Опять сели вчетвером обедать. Ксендз Решка говорил:
— Пан Юрий милый, хоть я и грешен, но всякого порицания от людей боюсь. Конечно, одно за другое не засчитывается, один грех всю жизнь перечеркивает, все другие заслуги и труды сразу цену теряют, но это перед богом так, а мы, грешные, слепые, несчастные, судьями друг другу быть не можем, потому что если чист в одном и судишь другого, так грешен в другом, в чем он чист, и будет не суд, а ложь…
Тут последовало обычное вытирание слез поданным платком, и в короткую паузу Юрий успел вставить важный для себя вопрос:
— Если бог судит, зачем самому себя судить?
— Пан Юрий, милый, — отвечал ксендз Решка, — бог через совесть судит… Они иконы рубили, я жизнь отобрал… Вот моя чистота — в кровавых брызгах… Я их не жалею — это неразумные люди, я себя жалею, что запятнан кровью…
Пан Юрий при последних словах оцепенел, словно каноник проник в его тайну и держал перед глазами поляну со всем происшествием. Но показалось… О другом думал старый каноник, какое-то новое смятение взволновало его. Он незамедлительно объяснил возникшее чувство:
— Или, подумал я сейчас, раньше создалась моя вина? Молитва и книги… да, так, и ничего больше. Но о чем была молитва? О чем были книги?.. Казак глуп, пан Стась милый, для него я просто «бесово отродье», «ворона иезуитская», хоть я не иезуит, а бернардинец… Только ему все равны «проклятые латиняне»… А мы кричим: «Проклятая схизма!» У них попы, у нас ксендзы; патриархи — кардиналы… Прячемся от греха по каморам и кельям, сочиняем книги обличений и ненависти, только сами, пан Юрий мой, в битву не ходим… А как самому пришлось — горько… Да еще дурни эти, епископы униатские, чтобы в раду пролезть, — сколько злобы породили на свет… А народ… что народ?.. глуп народ, не ведает ничего. Что вы, панове мои милые, ведаете о догматах, хоть и в коллегиуме учились?.. Нет, не звали мы к миру, учители духовные, к мечу звали, и зовем к мечу. Что мы, что русские попы, что кальвины… Дал нам бог слово, и как мы с ним: те проклятые, для них мы проклятые… Глуп казак и рубит, потому что глуп и сабля в руках. А порубит «проклятых» — что, лучше станет? Глуп народ, мы науськиваем… Может, где-то в этот час поп сидит, как я с вами, и так же плачет… но и сам виноват…

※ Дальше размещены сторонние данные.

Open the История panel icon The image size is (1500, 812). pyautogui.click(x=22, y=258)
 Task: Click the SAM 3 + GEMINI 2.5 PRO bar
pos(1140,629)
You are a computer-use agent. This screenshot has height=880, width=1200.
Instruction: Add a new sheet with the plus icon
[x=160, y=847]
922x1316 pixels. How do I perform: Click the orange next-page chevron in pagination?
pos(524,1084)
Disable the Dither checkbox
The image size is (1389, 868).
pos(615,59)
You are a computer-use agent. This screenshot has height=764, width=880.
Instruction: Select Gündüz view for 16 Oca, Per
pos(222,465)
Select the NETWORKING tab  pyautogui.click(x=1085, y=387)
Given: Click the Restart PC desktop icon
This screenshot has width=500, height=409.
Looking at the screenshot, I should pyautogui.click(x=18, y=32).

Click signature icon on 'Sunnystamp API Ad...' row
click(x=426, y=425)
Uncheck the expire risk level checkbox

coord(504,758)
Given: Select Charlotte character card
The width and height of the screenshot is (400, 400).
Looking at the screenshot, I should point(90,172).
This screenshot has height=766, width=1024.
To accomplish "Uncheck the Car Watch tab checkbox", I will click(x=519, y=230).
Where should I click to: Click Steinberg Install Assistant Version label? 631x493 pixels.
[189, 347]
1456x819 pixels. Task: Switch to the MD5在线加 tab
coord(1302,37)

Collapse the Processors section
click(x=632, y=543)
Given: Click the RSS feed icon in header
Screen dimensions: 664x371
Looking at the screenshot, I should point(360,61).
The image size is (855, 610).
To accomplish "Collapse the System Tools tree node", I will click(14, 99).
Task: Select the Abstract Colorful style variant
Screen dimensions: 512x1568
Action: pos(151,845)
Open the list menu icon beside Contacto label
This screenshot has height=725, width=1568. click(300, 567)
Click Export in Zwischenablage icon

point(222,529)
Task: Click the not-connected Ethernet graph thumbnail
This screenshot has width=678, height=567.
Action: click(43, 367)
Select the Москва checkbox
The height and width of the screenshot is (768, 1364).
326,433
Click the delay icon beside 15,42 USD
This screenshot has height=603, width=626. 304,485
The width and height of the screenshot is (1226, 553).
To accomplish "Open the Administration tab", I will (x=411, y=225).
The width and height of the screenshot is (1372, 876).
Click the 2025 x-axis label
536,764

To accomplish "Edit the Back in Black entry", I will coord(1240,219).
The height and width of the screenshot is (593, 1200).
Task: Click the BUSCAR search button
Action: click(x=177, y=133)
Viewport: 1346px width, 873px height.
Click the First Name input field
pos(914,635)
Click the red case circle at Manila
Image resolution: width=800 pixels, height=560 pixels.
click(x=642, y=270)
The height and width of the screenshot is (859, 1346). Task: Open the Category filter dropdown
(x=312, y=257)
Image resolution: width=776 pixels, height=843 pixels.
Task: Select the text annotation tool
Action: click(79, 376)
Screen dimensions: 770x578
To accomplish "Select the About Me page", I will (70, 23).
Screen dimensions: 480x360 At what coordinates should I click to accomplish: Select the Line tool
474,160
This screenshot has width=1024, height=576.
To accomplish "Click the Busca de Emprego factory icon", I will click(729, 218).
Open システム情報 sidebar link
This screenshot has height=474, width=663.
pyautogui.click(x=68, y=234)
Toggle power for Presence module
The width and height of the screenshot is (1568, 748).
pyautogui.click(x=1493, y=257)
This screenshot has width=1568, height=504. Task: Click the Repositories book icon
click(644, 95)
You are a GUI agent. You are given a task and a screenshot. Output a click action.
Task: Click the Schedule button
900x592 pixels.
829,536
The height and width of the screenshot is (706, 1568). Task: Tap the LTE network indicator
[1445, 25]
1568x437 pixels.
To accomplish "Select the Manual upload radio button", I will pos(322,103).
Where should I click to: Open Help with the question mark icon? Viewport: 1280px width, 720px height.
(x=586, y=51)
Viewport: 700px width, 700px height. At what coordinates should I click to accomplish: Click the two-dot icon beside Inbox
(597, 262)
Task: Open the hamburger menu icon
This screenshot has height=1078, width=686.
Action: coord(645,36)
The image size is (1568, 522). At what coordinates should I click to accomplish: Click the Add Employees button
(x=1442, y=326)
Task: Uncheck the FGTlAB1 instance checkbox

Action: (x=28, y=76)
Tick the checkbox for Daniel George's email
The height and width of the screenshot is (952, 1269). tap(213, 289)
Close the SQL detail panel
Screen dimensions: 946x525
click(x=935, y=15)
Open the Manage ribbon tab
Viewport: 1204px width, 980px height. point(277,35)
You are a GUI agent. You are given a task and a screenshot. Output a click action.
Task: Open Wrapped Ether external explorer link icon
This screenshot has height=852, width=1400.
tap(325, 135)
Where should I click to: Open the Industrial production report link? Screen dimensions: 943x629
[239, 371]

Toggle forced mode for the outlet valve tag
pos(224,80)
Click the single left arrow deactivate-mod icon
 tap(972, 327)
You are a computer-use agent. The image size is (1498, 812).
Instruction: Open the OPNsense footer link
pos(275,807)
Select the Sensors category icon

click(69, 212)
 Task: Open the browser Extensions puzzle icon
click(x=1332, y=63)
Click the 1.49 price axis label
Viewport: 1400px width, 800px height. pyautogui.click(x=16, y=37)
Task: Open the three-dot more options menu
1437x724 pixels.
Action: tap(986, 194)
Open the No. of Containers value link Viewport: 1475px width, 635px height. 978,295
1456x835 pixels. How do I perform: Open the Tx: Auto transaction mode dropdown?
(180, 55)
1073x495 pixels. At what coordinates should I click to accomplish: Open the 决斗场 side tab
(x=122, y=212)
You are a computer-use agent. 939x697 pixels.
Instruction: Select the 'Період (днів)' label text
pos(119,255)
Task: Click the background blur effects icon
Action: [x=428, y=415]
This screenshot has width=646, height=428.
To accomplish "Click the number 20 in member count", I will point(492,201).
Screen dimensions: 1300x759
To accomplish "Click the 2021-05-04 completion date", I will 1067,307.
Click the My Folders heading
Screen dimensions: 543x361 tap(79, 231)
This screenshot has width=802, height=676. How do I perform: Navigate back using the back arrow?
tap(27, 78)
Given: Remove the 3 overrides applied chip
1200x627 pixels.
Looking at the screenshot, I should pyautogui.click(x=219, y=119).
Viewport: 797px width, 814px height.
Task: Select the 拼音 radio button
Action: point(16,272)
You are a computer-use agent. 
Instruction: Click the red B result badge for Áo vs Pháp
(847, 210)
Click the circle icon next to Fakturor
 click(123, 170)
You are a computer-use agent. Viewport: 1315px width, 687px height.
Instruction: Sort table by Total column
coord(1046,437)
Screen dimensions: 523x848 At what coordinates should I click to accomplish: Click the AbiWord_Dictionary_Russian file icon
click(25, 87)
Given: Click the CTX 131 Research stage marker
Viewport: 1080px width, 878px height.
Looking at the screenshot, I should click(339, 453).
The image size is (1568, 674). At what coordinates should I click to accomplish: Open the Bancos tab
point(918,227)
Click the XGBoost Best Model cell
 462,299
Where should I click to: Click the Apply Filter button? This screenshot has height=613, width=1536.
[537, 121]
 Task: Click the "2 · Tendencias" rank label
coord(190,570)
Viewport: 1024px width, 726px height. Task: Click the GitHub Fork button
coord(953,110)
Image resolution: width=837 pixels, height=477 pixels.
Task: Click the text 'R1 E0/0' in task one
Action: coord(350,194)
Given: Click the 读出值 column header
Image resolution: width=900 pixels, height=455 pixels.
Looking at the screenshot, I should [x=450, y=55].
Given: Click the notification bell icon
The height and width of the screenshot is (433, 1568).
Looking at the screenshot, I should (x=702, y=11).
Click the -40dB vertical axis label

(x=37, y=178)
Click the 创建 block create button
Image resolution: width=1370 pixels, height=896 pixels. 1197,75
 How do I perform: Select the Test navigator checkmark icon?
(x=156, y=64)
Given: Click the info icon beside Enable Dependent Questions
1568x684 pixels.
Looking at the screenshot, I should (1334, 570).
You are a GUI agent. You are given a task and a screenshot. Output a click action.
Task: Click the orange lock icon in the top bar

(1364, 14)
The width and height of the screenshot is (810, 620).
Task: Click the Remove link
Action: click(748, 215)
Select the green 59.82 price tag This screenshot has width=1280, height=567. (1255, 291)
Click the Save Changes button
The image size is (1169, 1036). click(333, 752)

Монашка подала ксендзу Решке платок; долго не мог он унять буйные слезы, и все молчали, наблюдая, как пропитывается белая холстина.
— Господь наш обличал, — продолжил отец Павел, вернув своей экономке насквозь промокшую тряпочку. — Но за боевой меч не брался — меч духовный держала его десница… Грешите, панове, чтобы знать свою малость, вечную хлябь земли под ногами. О том моя слеза, что даже в праведнике зло сидит наготове, как одетый в оружие солдат у костра в ночь перед вылазкой…
Невольно следуя зрением в указанную сторону, Юрий заглянул в себя и обнаружил с мгновенным обвалом всех надежд, что черное пятно, прижившееся на сердце и казавшееся одно время Эвкиной копией в размер малого ногтя, никакое не пятно, а откормленный в клопиную толщину хитрый бес с какою-то золотой точкой на рогах, как с орденом за победу… Да, ничего не знал о бесах полоцкий иезуит — демонолог, не видел их никогда, а собирал рассказы таких же, как сам, невежд. Видимы бесы, видимы, но тому видимы, кто исполнил… Это открытие прорезало у пана Юрия над бровями морщины глубокого удивления, но и странным образом успокоило.